What Actually Gets Exposed in a Training Data Breach
Most people reading headlines about “AI training data leaked” probably imagine some database of text scraped from the web. That’s not what this is. What Mercor held for its clients includes:
- Labeling protocols: the specific instructions given to human evaluators to rate AI outputs. These encode value judgments about what good responses look like, and are closely guarded because they reveal the philosophical choices baked into a model’s personality.
- Data selection criteria: which examples were used to train and fine-tune, which were rejected, and why. This is how you understand what a model was deliberately shaped to do (and not do).

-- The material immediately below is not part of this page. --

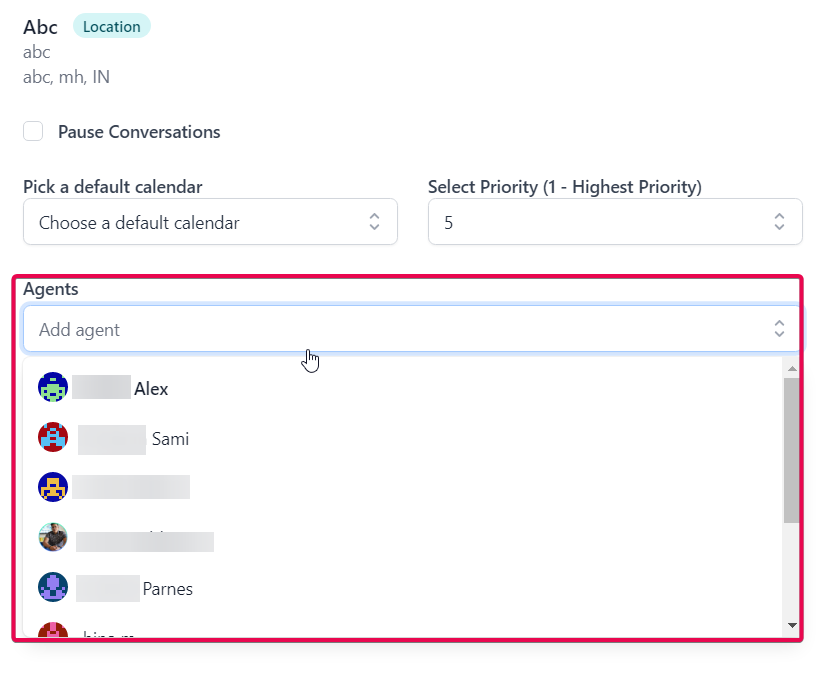Click Alex's green pixel avatar
This screenshot has height=674, width=823.
coord(53,388)
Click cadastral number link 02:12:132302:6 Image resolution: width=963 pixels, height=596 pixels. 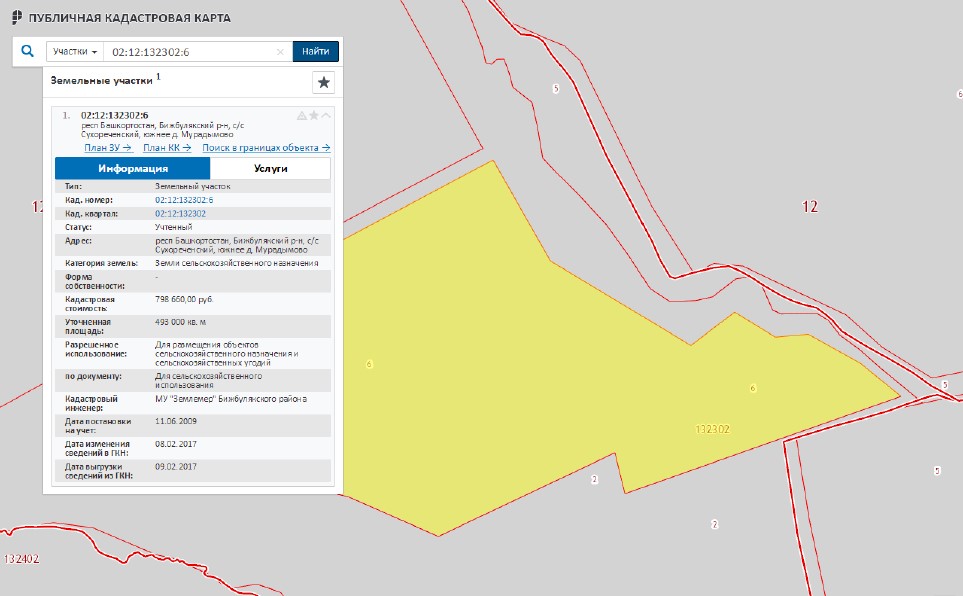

- Training strategies: the sequencing, weighting, and methodological choices that distinguish one lab’s approach from another. Reproducing a competitor’s model is extremely hard. Reproducing their methodology is a shortcut that would normally take years of independent research.
If the stolen data is as described, any well-resourced actor with access to it could potentially replicate core aspects of GPT-5, Claude, or Llama’s fine-tuning approaches. That’s not a hypothetical future risk. It’s on the auction block right now.
A Supply Chain Problem That Was Always There
The Mercor breach is the largest AI-specific supply chain attack so far, but it fits a pattern that has been building for years. Open-source package ecosystems like PyPI and npm are structurally vulnerable to this kind of attack. Maintainer accounts get compromised. Malicious versions get published. Automated CI/CD systems pull them before anyone notices.
The difference here is the target. Previous supply chain attacks have gone after banking credentials, crypto wallets, developer environments. This one happened to land inside the infrastructure connecting every major Western AI lab to the humans who shape their models. The blast radius is not a website going down or a crypto wallet getting drained. It’s the competitive intelligence layer of an industry valued in the trillions.
Scientists have been experimenting with planting ideas into minds in controlled settings. Lapsus$ has apparently managed something structurally similar with the AI industry: a 40-minute window, a poisoned dependency, and now the inner workings of how the world’s most-used AI systems were taught to think are on the open market.
Mercor says it is “one of thousands” of companies affected by the LiteLLM compromise. That’s either reassuring context or a much larger problem than anyone has acknowledged yet. Probably both.